While offering conclusive results, our study does present a series of limitations. The sample size taken into consideration was small (10 subjects), with follow-up being relatively short: eight weeks. Furthermore, considering the small PASI scores, the obtained results may be amplified in their effect: For instance, for a PASI of 2, an increase to 3 reflects as a 50% worsening, whereas in larger PASI scores, 1 point of difference will reflect in a less powerful manner.
Another source of bias resides in the study design due to logistical reasons, only a single-blind study design was feasible at this point, which introduces the concern of observer bias towards the lesions.
One strong aspect of the study lies in the formulations used; the sea buckthorn oily extract is orange in color, and has a distinctive scent. To camouflage this, we suspended the oily extract in corn oil, a very pungent, bright orange oil. The placebo preparation was pure corn oil, and undistinguishable from the sea buckthorn oil.

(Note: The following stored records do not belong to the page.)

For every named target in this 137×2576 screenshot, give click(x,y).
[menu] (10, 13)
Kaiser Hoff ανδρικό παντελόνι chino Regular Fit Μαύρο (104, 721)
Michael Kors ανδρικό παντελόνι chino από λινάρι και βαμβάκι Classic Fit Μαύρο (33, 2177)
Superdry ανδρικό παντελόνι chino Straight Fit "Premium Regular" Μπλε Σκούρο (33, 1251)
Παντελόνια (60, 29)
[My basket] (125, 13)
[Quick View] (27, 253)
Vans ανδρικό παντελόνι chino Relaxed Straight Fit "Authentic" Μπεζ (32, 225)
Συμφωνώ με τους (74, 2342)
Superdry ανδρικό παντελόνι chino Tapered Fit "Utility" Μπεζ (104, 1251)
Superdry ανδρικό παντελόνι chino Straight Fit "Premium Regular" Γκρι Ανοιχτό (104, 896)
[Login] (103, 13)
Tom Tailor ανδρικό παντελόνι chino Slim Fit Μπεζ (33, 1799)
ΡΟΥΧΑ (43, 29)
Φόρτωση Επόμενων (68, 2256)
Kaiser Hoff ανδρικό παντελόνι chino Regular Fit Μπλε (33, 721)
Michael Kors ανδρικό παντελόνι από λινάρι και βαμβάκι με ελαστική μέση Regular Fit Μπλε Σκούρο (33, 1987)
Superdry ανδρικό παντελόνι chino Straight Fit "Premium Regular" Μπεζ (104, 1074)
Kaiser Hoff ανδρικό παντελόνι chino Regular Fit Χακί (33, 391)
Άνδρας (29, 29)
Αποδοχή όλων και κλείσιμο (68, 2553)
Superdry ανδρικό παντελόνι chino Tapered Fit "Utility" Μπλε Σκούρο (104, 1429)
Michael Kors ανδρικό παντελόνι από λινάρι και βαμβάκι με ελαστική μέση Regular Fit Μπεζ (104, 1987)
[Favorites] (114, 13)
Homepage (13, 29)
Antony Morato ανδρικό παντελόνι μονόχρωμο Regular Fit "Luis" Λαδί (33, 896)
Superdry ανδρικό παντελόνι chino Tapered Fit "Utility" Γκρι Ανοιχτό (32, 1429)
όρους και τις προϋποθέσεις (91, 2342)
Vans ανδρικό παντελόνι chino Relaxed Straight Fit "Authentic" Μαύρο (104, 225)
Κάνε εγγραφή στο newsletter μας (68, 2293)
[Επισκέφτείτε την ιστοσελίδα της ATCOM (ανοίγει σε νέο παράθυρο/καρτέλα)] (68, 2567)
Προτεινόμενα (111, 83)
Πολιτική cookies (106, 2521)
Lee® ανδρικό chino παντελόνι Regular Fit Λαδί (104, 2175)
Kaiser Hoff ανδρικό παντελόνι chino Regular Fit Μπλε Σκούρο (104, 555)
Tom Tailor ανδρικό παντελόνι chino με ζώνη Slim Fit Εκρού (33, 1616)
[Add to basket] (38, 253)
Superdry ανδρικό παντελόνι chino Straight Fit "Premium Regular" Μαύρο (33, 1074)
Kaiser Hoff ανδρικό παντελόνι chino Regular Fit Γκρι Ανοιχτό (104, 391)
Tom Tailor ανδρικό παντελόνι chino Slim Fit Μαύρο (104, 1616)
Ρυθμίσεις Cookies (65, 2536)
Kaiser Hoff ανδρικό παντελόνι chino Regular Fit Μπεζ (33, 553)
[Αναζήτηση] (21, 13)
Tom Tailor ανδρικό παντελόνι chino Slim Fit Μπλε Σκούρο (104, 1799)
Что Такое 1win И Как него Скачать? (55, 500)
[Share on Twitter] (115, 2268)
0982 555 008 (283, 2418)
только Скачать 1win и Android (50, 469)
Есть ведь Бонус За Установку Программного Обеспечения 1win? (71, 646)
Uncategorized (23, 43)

As such, our results constitute a preliminary, encouraging finding on the subject of CAM in psoriasis. Studies on larger groups of subjects, with more elaborate measurements and spanning longer time intervals would be useful in confirming our findings, potentially leading to the consecration of sea buckthorn as either a primary treatment in psoriasis, or an adjuvant in combination with conventional medication.
Exploring the effect of sea buckthorn on psoriasis lesions may benefit from more techniques which have proven themselves as valuable tools for skin monitoring, such as dermoscopy or in vivo reflectance confocal microscopy (17,18). Furthermore, applying other scores such as PGA alongside PASI and DLQI would improve the accuracy of the study.
The results of our study offer the base incentive for further studying this extract, which could offer affordable, low-adverse-effects and accessible therapies for the increasingly stringent problem of psoriasis.
No funding was received.
Availability of data and materials
The datasets used during the present study are available from the corresponding author upon reasonable request.
ANB, JS and RFI contributed to the conception and design of the study, the questionnaires, the acquisition and interpretation of data. RP elaborated the formulations and assisted in the patient follow-up together with ANB. SV was responsible for analysis of data. ANB and RFI contributed to writing the manuscript. ADB and ADT were responsible for design of the study, data analysis and critical revision of it for important intellectual content. All authors read and approved the final version of manuscript.
Ethics approval and consent to participate
The present study was approved by the Ethics Committee of ‘Iuliu Hatieganu’ University of Medicine and Pharmacy (Cluj-Napoca, Romania), and written informed consent was obtained from all patients.
Patient consent for publication
The authors declare that they have no competing interests.